U.S. Buys Debt From Hollywood Giants As Pandemic Credit Facility Ramps Up

Federal Reserve via Getty Images
Federal Reserve chairman Jerome Powell

The Federal Reserve purchased more than $16 million in debt from WarnerMedia owner AT&T, more than $13 million in debt issued by NBCUniversal owner Comcast and $4.5 million in debt issued by Fox Corp., among others.

The U.S. government has purchased millions of dollars in corporate bonds issued by entertainment giants like Fox Corp., Comcast, AT&T and others as part of a debt liquidity program spurred on by the novel coronavirus pandemic.

The Federal Reserve’s Secondary Market Corporate Credit Facility is designed to provide liquidity to the corporate debt market, with the central bank set to purchase billions of dollars worth of investment-grade debt from companies on the secondary market over the coming months.

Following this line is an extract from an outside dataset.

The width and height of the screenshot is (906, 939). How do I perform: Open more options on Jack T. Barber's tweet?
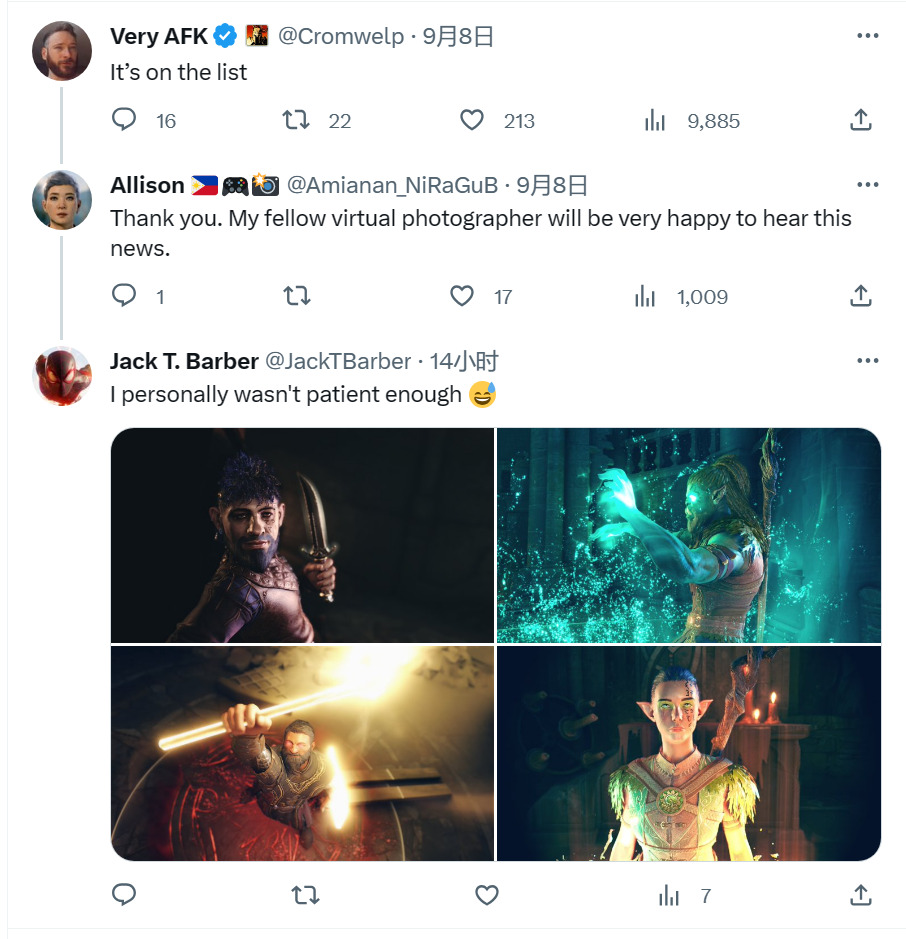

The Fed began buying electronically traded funds (ETFs) focused on corporate debt in May, but just began buying individual bonds on June 16.

According to data released by the central bank on Sunday, the government purchased $17 million of bonds from companies in the communications sector, and $21 million worth of bonds in the technology sector on the first day of trading June 16.

On June 16 and over the following few days the Fed purchased more than $16 million in debt from WarnerMedia owner AT&T, more than $13 million in debt issued by NBCUniversal owner Comcast, $4.5 million in debt issued by Fox Corp., $5.7 million in debt issued by Microsoft and $1.5 million in debt issued by ActivisionBlizzard.

Other corporate debt purchased by the government included bonds from blue chip companies like WalMart, Pepsico, Boeing and UPS.

The Fed’s goal with the facility is to buy holdings that are representative of the overall corporate debt market, and it has created a bond index to determine what debt it will buy. Per the index, the central bank will buy debt from The Walt Disney Co., Discovery Inc., ViacomCBS, Amazon, Alphabet and others over the coming months.

“Buying cash bonds is going to form the primary mode of support over time by which we support market function,” Federal Reserve chairman Jerome Powell told the House Financial Services Committee June 17. “Over time, we will gradually move away from ETFs.”

The Fed also has another corporate debt facility, the Primary Market Corporate Credit Facility, which it says is yet to make any purchases. The PMCCF will buy corporate debt directly from issuers, rather than on the secondary market.